Reversible Drives using Choppers

Reversible Drives using Choppers:

Using two quadrant choppers a reversible drive can be achieved, because this combination allows reversal of both current and voltage of the motor termi­nals. We can get a regenerative reversible drive. The motor can operate in all four quadrants. A scheme of a Reversible Drives using Choppers is shown in Fig. 4.85(a). The modes of operation are illustrated in Fig. 4.85(b). The operation in both the directions is achieved by operating the choppers 1 to 4 to provide voltage and current of desired polarity.

Reversible Drives using Choppers

Control of choppers S1 S2 with their diodes D1D2 provides operation in I and IV Quadrants with positive current and reversible by varying TON/TOFF ratio. S3S4 with diodes D3D4 comprise another chopper providing operation in II and III quadrants with negative current and reversible Va. Thus the load voltage and current can take up both possible directions. The circuit has similar behaviour of a dual converter made up of two antiparallel connected fully controlled line commutated converters.

Reversible Drives using Choppers

The choppers can also be controlled as regenerative choppers (step up choppers).

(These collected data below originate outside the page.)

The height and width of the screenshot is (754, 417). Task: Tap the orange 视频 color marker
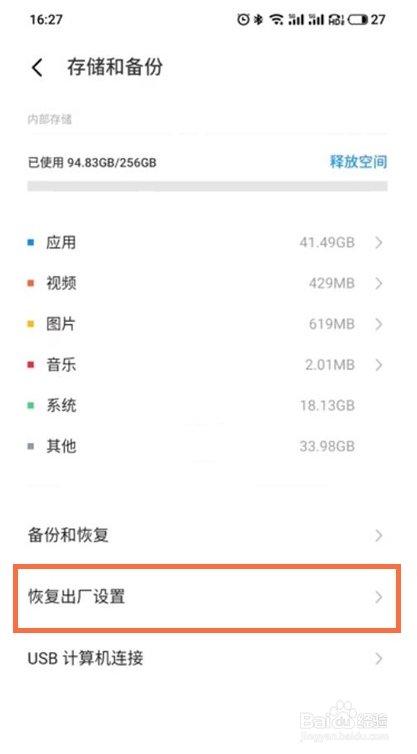31,283
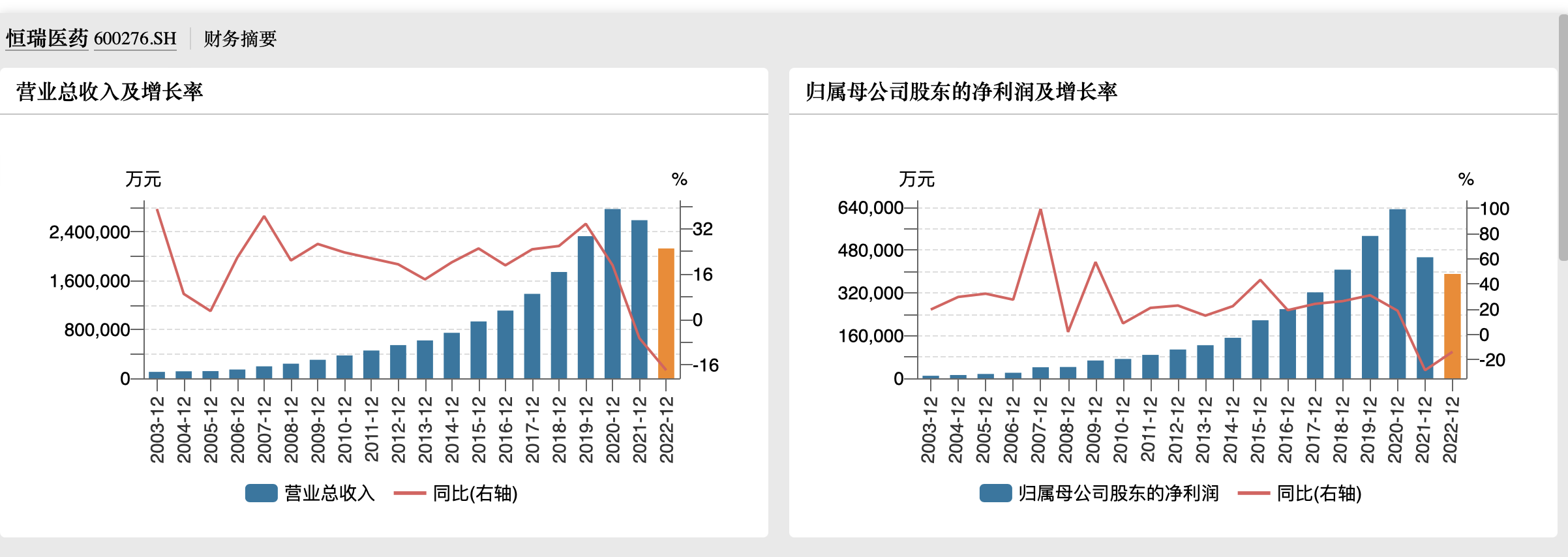
Task: Select the 财务摘要 tab
Action: point(239,39)
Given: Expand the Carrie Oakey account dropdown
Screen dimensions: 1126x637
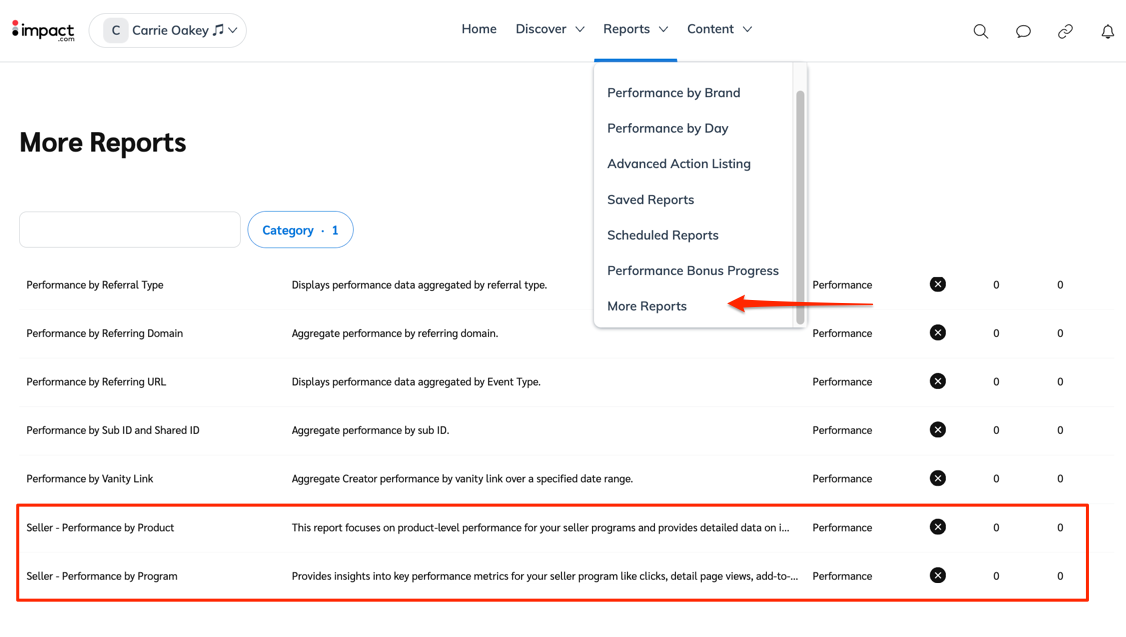Looking at the screenshot, I should coord(232,31).
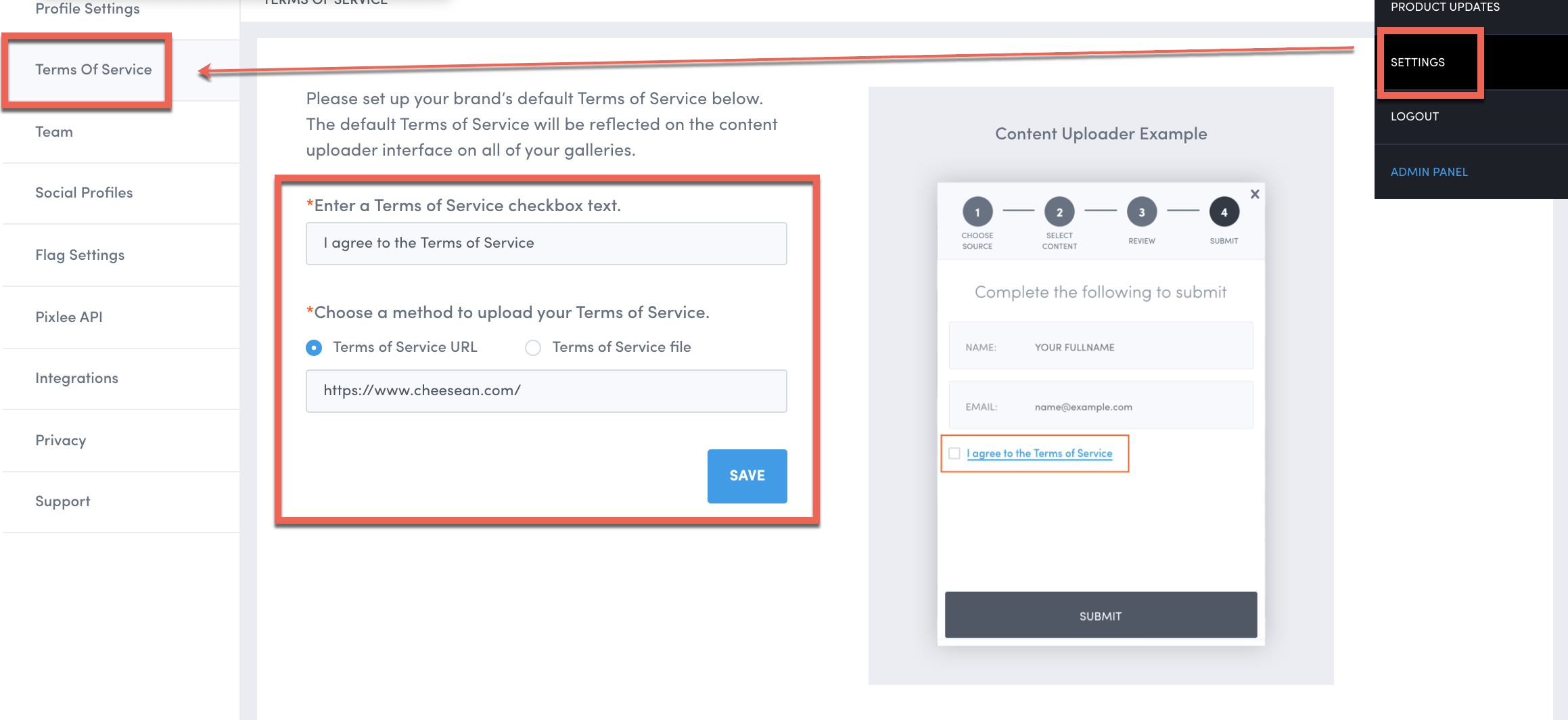Open the Pixlee API settings section
The image size is (1568, 720).
click(69, 317)
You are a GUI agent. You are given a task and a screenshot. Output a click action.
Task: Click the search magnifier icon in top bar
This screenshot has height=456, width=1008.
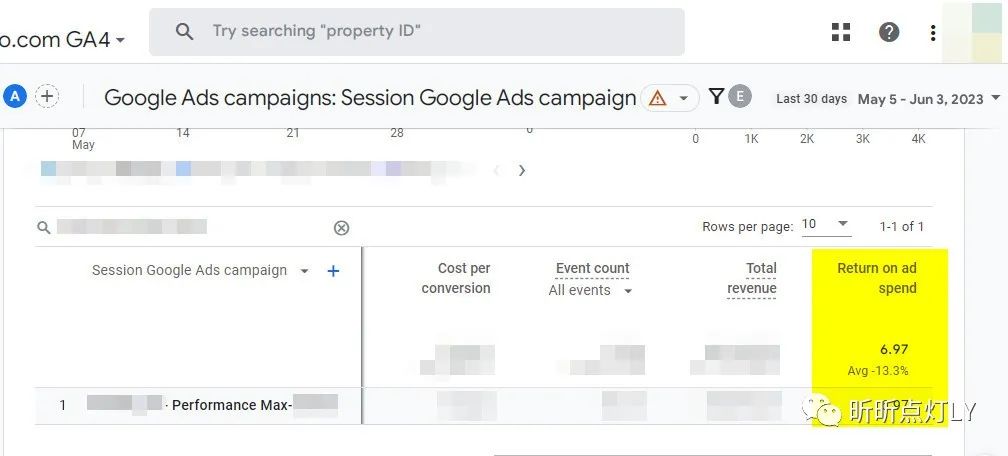(x=184, y=32)
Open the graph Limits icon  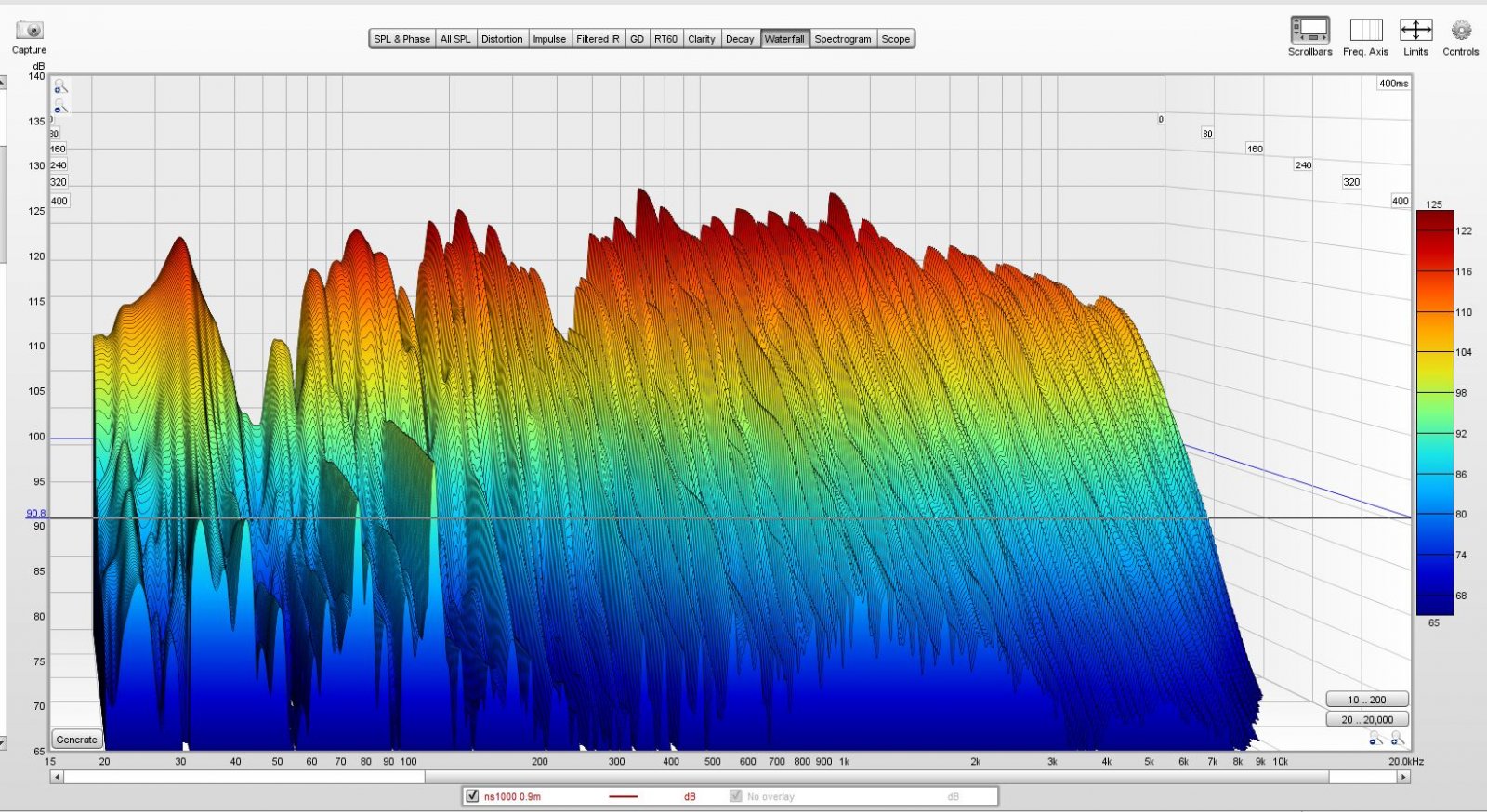(1415, 31)
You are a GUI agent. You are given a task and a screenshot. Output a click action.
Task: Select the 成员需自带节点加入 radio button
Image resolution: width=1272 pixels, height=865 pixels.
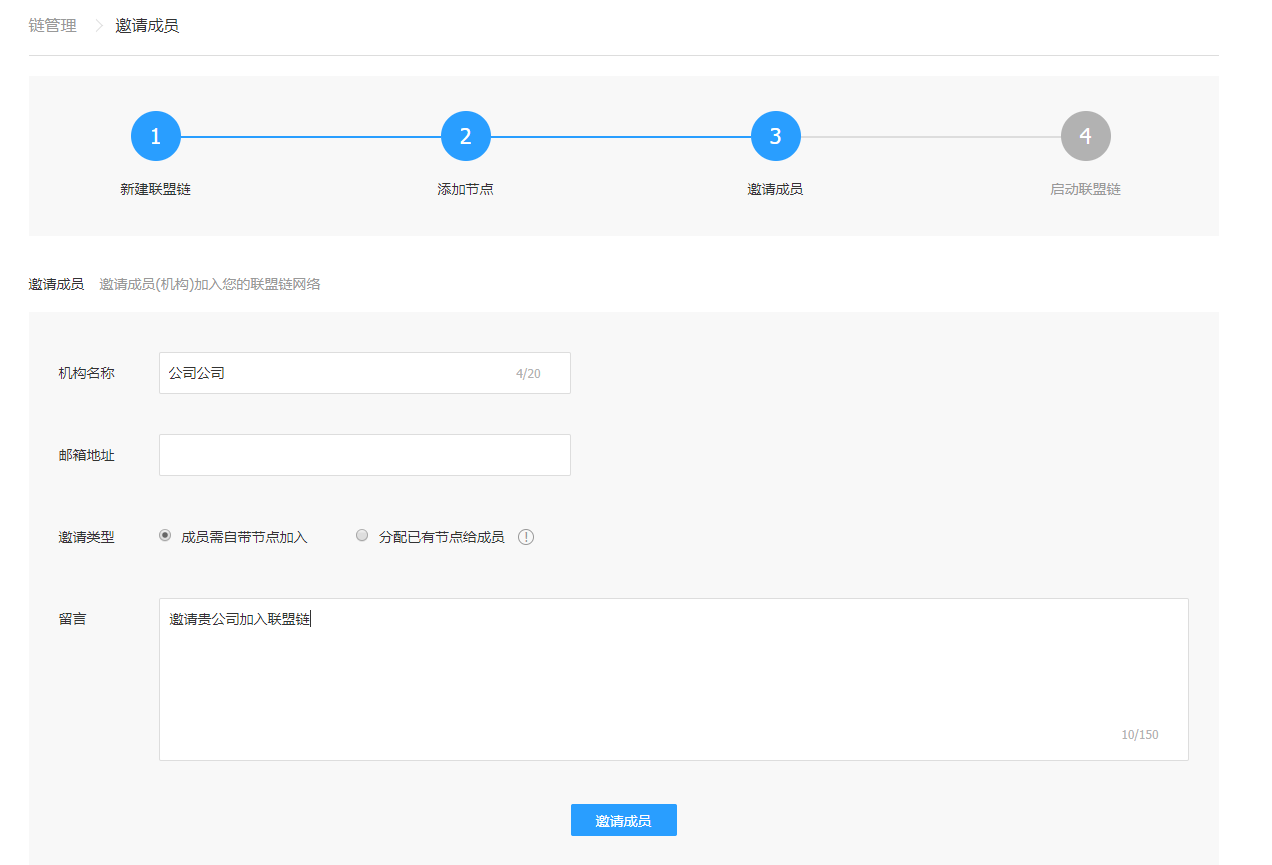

To achieve this S2 is always ON and S3 OFF. The choppers S1 and S4 are controlled to provide positive Va and reversible load current. This corresponds to operation in I and II quadrants. The operation in III and IV quadrants can be accomplished by making S4 always ON, and S1 OFF with control on S1 and S2 to make Va negative and Ia reversible. The modes of operation are shown in Fig. 4.85(c).

Reversible Drives using Choppers

Four quadrant operation can also be obtained with a two quadrant chopper supplying the armature and using a scheme for field current or armature cur­rent reversal. This scheme involves fewer power components. The response is very sluggish, as has already been discussed.

Closed loop control systems are being developed to obtain a precise control of speed with regeneration in both directions for thyristor drives.

A comparison of a reversible drive using a dual converter and a four quad­rant chopper is rather interesting. A four quadrant chopper is costlier than a dual converter. This is because of commutation circuits required by each chopper. A dual converter has a simpler control, if circulating current is al­lowed. A detailed investigation may be required to compare the performance of the drives under dynamic and steady state conditions.